[Text and element pointing entries]
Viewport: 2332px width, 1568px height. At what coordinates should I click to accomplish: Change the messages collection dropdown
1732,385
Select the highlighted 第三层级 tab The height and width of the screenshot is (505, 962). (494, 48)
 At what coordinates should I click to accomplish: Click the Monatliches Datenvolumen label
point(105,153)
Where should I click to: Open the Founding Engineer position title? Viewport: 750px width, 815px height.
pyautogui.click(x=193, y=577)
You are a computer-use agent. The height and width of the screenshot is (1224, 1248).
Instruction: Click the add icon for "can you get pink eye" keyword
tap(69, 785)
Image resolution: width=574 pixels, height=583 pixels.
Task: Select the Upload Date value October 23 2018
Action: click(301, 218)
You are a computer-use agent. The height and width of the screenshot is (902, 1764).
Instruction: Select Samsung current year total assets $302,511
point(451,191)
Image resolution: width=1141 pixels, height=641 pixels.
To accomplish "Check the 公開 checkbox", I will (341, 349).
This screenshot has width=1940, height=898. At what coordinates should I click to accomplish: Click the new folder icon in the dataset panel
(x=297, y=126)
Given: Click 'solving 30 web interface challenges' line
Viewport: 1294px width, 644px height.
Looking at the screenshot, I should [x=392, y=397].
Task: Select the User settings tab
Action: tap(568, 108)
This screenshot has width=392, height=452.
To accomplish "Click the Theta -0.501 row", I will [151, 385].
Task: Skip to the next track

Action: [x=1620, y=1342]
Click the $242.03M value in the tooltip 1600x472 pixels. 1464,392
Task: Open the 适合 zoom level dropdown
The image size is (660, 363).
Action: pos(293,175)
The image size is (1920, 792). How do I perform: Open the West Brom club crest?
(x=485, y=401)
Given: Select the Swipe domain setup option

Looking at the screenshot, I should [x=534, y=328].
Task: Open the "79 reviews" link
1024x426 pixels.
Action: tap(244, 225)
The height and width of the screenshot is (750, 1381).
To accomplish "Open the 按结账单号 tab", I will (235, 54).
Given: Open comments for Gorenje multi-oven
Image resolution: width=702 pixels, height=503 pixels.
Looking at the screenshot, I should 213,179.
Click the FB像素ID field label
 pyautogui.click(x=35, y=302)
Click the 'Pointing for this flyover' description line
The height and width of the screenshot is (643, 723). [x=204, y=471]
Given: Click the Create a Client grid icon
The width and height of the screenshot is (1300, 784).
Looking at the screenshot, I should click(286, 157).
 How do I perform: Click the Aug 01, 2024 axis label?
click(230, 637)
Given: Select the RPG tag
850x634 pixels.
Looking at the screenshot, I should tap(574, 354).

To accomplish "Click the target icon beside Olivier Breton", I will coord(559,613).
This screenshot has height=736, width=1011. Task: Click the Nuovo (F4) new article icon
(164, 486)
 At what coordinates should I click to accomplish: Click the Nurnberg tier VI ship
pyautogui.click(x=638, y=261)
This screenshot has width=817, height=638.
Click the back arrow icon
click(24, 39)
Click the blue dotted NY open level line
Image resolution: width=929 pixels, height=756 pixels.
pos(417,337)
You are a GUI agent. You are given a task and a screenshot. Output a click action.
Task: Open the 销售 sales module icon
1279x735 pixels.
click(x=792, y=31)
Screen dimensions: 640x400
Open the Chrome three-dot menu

> _Goal of the exercise_
Quote the entries word for word, from the line containing "The height and width of the screenshot is (750, 1381)." through the last line of the entries, with both of those lines included.

> _Task answer_
The height and width of the screenshot is (750, 1381).
To accomplish "Open the 按结账单号 tab", I will (235, 54).
Given: Open comments for Gorenje multi-oven
Image resolution: width=702 pixels, height=503 pixels.
Looking at the screenshot, I should 213,179.
Click the FB像素ID field label
 pyautogui.click(x=35, y=302)
Click the 'Pointing for this flyover' description line
The height and width of the screenshot is (643, 723). [x=204, y=471]
Given: Click the Create a Client grid icon
The width and height of the screenshot is (1300, 784).
Looking at the screenshot, I should click(286, 157).
 How do I perform: Click the Aug 01, 2024 axis label?
click(230, 637)
Given: Select the RPG tag
850x634 pixels.
Looking at the screenshot, I should tap(574, 354).

To accomplish "Click the target icon beside Olivier Breton", I will coord(559,613).
This screenshot has height=736, width=1011. Task: Click the Nuovo (F4) new article icon
(164, 486)
 At what coordinates should I click to accomplish: Click the Nurnberg tier VI ship
pyautogui.click(x=638, y=261)
This screenshot has width=817, height=638.
Click the back arrow icon
click(24, 39)
Click the blue dotted NY open level line
Image resolution: width=929 pixels, height=756 pixels.
pos(417,337)
You are a GUI agent. You are given a task and a screenshot. Output a click action.
Task: Open the 销售 sales module icon
1279x735 pixels.
click(x=792, y=31)
Screen dimensions: 640x400
Open the Chrome three-dot menu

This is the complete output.